Башкирцы, которые употребляют его страшное количество, и потому иногда имеют недостаток в молоке, подмешивают к нему воду. Умеренная подмесь ее не вредит кумысу и даже, способствуя брожению, делает то, что башкирский кумыс крепче на вкус и пьянее. Цельный домашний кумыс, приготовленный в бутыли, имеет игру, как шампанское: взболтанный перед тем, как наливать (что делается всегда, чтоб взмешать отстой), он шипит, пенится и даже рвет пробку. Мне случалось пивать хороший кумыс, который имеет отзыв горького миндаля, что, вероятно, зависит от трав пастбища; этот кумыс высоко ценится знатоками. Очень часто башкирцы и киргизы держат кумыс в турсуках, особенно при перевозке. Но вы, может быть, не знаете, что такое турсук? Это очень удобный кожаный сосуд, который делается весьма просто: с задней ноги, разумеется убитой лошади, снимается кожа, шерсть кожи обжигается, самая кожа коптится, затем, на широкий отрезанный конец этой кожи, сшитый так, как она есть на ноге, пришивается дно, узкий конец (у колена) затыкается камышом или травой, — турсук готов. Поставленный на дно, он имеет вид большого окорока: да и немудрено, потому что это не что иное, как кожа с лошадиного окорока. Кумыс, который держится в турсуках, получает отзыв кожи и дыма, что, по моему вкусу, его нисколько не портит. Кумыс, как всякий благородный напиток, улучшается от перевозки, потому что за это время болтается; но он скоро может перекиснуть до крепости порядочного уксуса.
Мне сию минуту пришла в голову следующая мысль. Я уверен, что у большей половины моих читателей и у всех, думаю, без исключения, читательниц настоящих заметок, которые не испытали удовольствия лично познакомиться с башкирским напитком, я уверен, что у всех вас, мои читатели, при чтении или слушании предыдущих строк, лица изменились известным и совершенно одинаковым образом. Это изменение, я полагаю, заключается в том, что левая половина губ ваших немного приподнялась и выдвинулась, а левая сторона носов немножко сморщилась. Смею вас уверить, что подобное выражение ваших лиц, в моих глазах, их нисколько не портит, но оно молча говорит следующее: «Хорош должен быть этот напиток, приготовленный из бог знает какого-то молока, молока, которое скислось, содержится в какой-то коже и получило ее букет с запахом копоти и дыма! Да, хорош должен быть и вкус автора, который выхваляет подобный напиток!»

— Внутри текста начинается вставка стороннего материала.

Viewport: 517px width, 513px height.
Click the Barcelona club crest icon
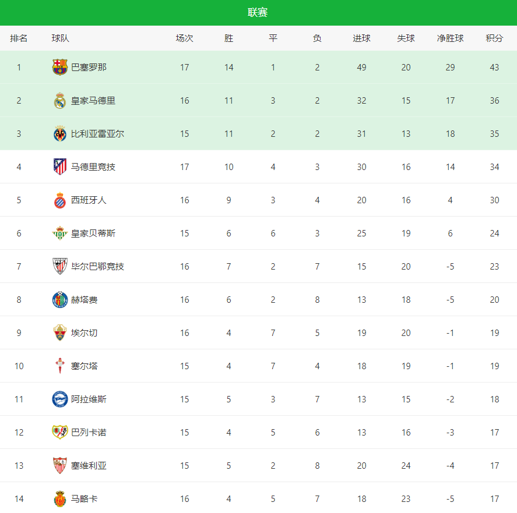[60, 67]
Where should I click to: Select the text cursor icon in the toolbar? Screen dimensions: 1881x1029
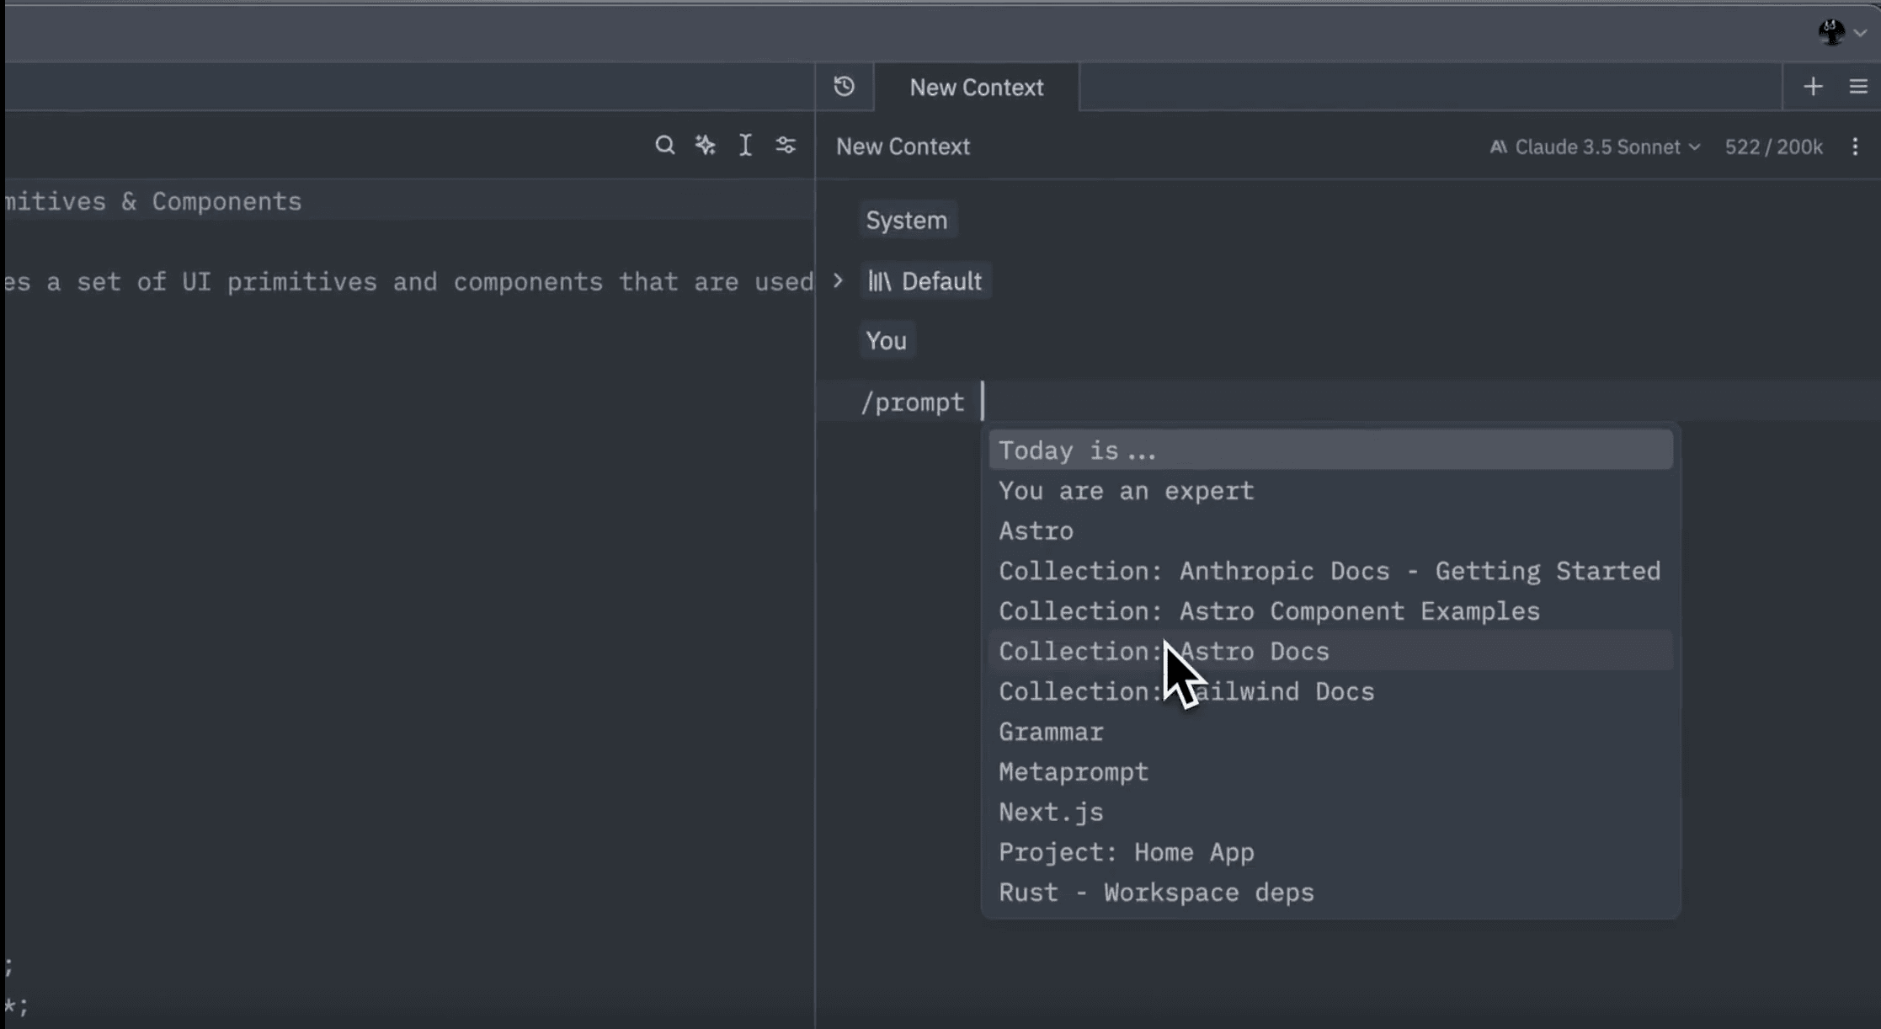pos(744,145)
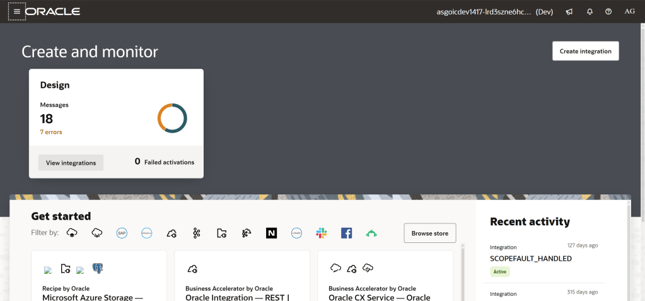
Task: Click the announcements megaphone icon
Action: click(x=569, y=11)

Если моя авторская проницательность не споткнулась в этом предложении торжественным образом, если она, как говорят дилетанты, не сделала фиаско, то я позволяю себе отвечать следующее:
Во-первых, милостивые государи и преимущественно государыни, о вкусах не спорят, что, по заведенному обычаю, я могу даже подтвердить пословицей: «de gustibus поп est disputandum», которая, впрочем, говорит по-латыни совершенно то же, что я сказал по-русски; во-вторых, я решительно не понимаю, почему мысль о молоке такого прекрасного животного, как лошадь, возбуждает во многих антипатию, тогда как молоко весьма доброй и почтенной, но отнюдь не красивой коровы пользуется совершенно другим кредитом. Я уверен, что в числе моих читателей нашлись бы некоторые, не разделяющие моего вкуса, например, к лимбургскому сыру и устрицам, если б я похвалил эти почтенные принадлежности гастрономии (а я бы непременно и не менее искренно похвалил их, если б пришлось к слову), но зато другая и большая половина читателей, конечно, заступилась бы за меня и сказала противникам устриц, сыра и моего вкуса, что они неправы и неправы потому, что осуждают вещи (я говорю только об устрицах и лимбургском сыре), которых вкус и таинственную прелесть они не поняли, не хотели или не умели оценить. Точно то же, я уверен, скажут те немногие из моих читателей, которые пили в течение некоторого времени кумыс, и те многие башкирцы, которые хоть и не имеют преимущества быть моими читателями, но более всех их пьют кумыс, — точно то же, я уверен, скажут они и противникам кумыса.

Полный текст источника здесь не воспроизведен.